電話を切った後、莫惠苓は顧靖澤を見つめ、彼女の名前を変えたいと本当に思った。しかし、携帯電話にアクセスするにはパスワードが必要で、電話を受けるだけならまだしも、名前を変更するのは無理だろう。
彼女にできるのは、彼らが本当に一緒になったら、顧靖澤に彼女の名前をちゃんと変えてもらおうと、恨めしく思うことだけだった。
やっとのことでホテルに着いた。
顧靖澤はベッドに寝かされ、その後、莫惠苓は人々にここを離れるよう頼んだ。
彼女はしっかりと身支度を整え、顧靖澤がそこに横たわっているのを見た。顔は真っ赤で、唇の端が動き、とても我慢できない様子だった。彼女は思わず近寄り、手を伸ばして顧靖澤の頬を優しく撫でた。
「靖澤……靖澤、私は本当にあなたを愛しているわ。
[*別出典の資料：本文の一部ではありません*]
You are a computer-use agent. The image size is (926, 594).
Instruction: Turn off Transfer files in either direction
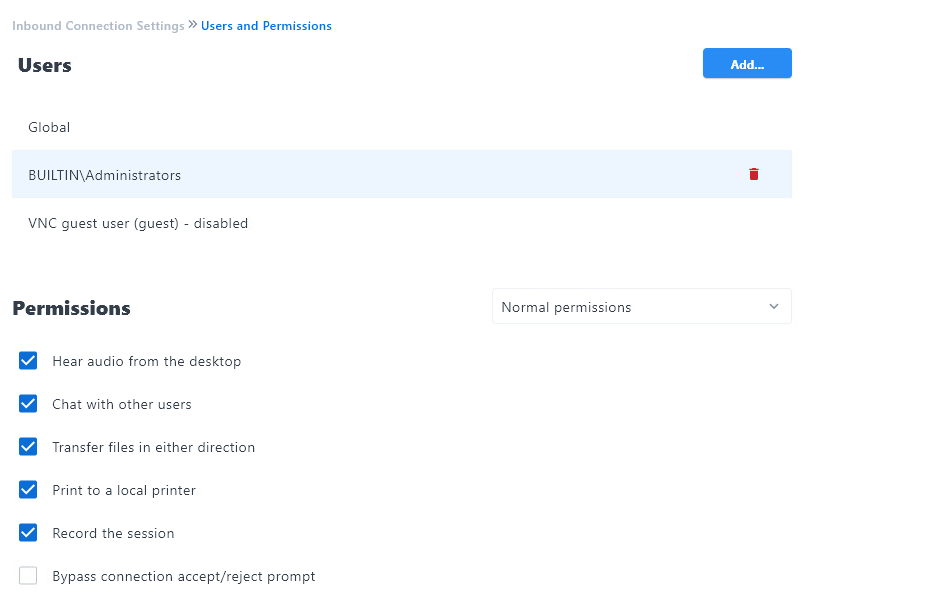[28, 446]
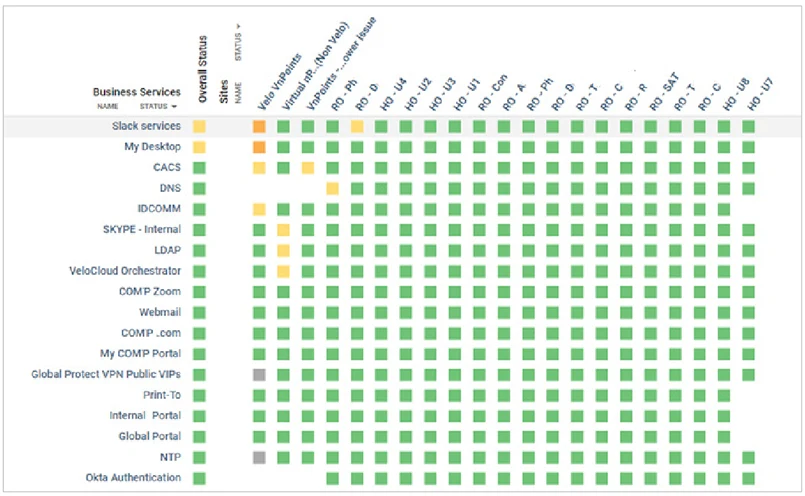Click Slack services Overall Status yellow square
Image resolution: width=805 pixels, height=496 pixels.
coord(199,127)
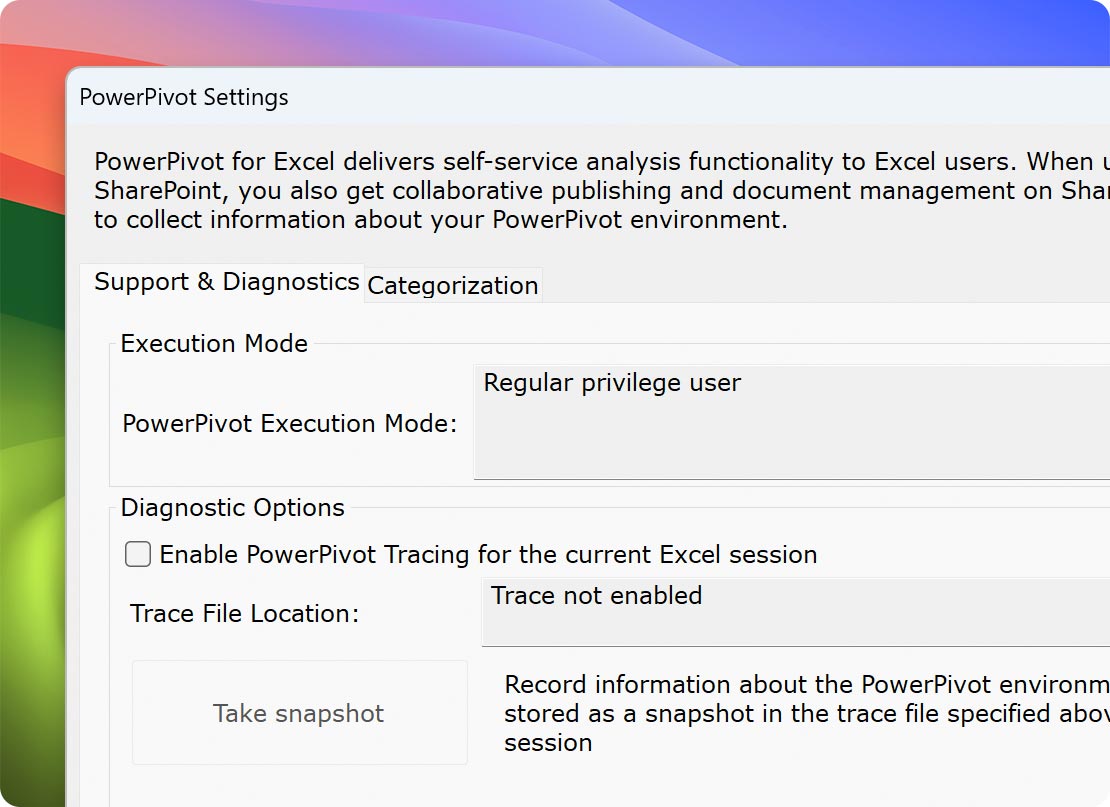Change Regular privilege user execution mode

coord(780,420)
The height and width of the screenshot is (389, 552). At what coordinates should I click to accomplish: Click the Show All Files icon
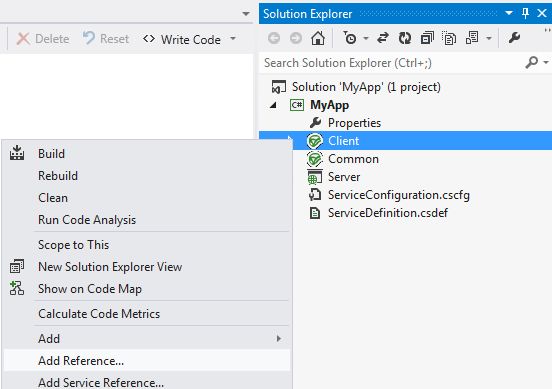(449, 38)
」彼女は彼の美しい顔と、完璧な体のラインを見つめ、彼が苦しそうに自分の服を引っ張る姿を見て、とても興奮した。
感嘆しながら、彼女は手を伸ばして彼の服をいじり始めた。一寸一寸、この完璧な男性に対して我慢できない気持ちになっていった。
彼に近づけば近づくほど、魅了されていくのを感じた。
過去に彼と一緒にいたいと執着していたのは、彼が顧靖澤だからかもしれない。しかし今、彼をじっくりと見つめると、たとえ彼が顧靖澤でなくても、世界で最も手放せない男性であることは間違いないと感じた。
そのとき、顧靖澤が彼女の手をぐっと掴んだ。
莫惠苓は笑いながら彼の手を握り返した。「靖澤、すぐにあなたを満足させるわ。心配しないで、もう少し我慢して……」
顧靖澤は自分の体を撫でる手を感じた。
林澈か?
彼は林澈の顔を思い浮かべ、彼女が自分の目の前で唇を動かし、そしてあの細い手で自分の体を挑発するのを想像した。
彼は彼女の影が見えるような気がした。普段よりも艶やかで、輝く目で彼を見つめ、まるで彼を飲み込もうとしているかのようだった。
目の前の林澈を見て、彼はますます彼女を得たいと思った。
一方の手で彼女の手を握り、彼は体を翻して彼女を押し倒した。
林澈はめずらしく抵抗せず、むしろ熱狂的な目で彼を見つめていた。
林澈だからこそ、このような眼差しに彼はさらに狂気じみていった。